From the outset, when a voice on the radio reports the failed search for a missing lighthouse keeper, there’s a tense atmosphere which only builds as the mysterious story unfolds. The missing man, Isaac Dyer, enters the room as the play goes back to the events leading up to his disappearance. Ominously, he’s warned on the radio that there’s a large storm coming; the audience quickly learns that Isaac’s physical isolation reflects his own vulnerability. As the storm rages, he is compelled to confront his past when he rescues a woman from the rocks.

I was gripped by the story as it unfolded, particularly as Isaac is forced into making an agonising decision and slowly begins to reveal his sad history. Meanwhile, true to past form, the set was particularly spectacular – filled with wonderful details designed to take the audience well away from the bustling heart of Edinburgh. The interior of the room reflects Isaac’s struggles; the three-quarters-empty bottles of rum lying casually in the background hint at someone who’s trying to escape his past. The use of light, too, has a genuinely dramatic effect.

But when Sirenia takes a sinister turn, the characters become something of a cliché, a fact which detracts from the overall sombre tone of the production.

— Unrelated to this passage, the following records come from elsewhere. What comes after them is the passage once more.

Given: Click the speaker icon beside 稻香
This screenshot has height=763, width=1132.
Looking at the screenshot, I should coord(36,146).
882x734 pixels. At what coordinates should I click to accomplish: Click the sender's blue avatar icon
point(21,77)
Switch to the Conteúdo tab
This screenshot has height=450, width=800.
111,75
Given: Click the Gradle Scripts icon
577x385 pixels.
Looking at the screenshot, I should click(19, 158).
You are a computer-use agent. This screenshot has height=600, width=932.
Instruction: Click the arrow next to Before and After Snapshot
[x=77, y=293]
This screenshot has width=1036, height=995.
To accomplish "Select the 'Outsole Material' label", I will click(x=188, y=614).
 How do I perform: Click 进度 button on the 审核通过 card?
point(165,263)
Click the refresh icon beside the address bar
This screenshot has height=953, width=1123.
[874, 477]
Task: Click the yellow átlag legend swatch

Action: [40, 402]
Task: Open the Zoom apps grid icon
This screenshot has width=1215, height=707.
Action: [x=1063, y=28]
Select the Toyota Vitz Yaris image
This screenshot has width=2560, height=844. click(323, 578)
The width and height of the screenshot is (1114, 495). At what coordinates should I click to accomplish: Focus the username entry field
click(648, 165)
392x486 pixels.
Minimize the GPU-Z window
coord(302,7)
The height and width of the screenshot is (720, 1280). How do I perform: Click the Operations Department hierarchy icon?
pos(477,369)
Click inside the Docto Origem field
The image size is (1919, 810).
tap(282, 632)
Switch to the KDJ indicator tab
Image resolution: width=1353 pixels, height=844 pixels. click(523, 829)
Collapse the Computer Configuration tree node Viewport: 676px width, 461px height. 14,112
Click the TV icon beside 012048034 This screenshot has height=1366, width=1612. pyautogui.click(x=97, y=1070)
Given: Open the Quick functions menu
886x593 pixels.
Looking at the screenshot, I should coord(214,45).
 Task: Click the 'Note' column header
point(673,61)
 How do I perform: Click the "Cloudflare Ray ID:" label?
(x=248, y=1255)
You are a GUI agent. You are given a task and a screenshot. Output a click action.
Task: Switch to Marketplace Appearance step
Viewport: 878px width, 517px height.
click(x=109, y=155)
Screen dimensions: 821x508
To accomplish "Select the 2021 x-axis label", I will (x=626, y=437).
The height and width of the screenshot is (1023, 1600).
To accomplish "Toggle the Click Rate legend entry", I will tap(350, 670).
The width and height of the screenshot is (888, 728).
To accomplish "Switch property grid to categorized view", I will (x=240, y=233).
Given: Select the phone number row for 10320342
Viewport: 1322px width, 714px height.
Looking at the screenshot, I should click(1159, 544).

For me, this made the second half weaker than the first; I was frustrated that such a carefully-staged production was marred by such a fundamental aspect of its storyline.

So the writing isn’t as strong as other aspects of the play, but Sirenia is certainly moving, and has an interesting premise.  It may be set against the dramatic backdrop of the Cornish coastline, but Poldark this isn’t; it’s a mournful, atmospheric piece, defined above all else by the striking and immersive space it's performed in.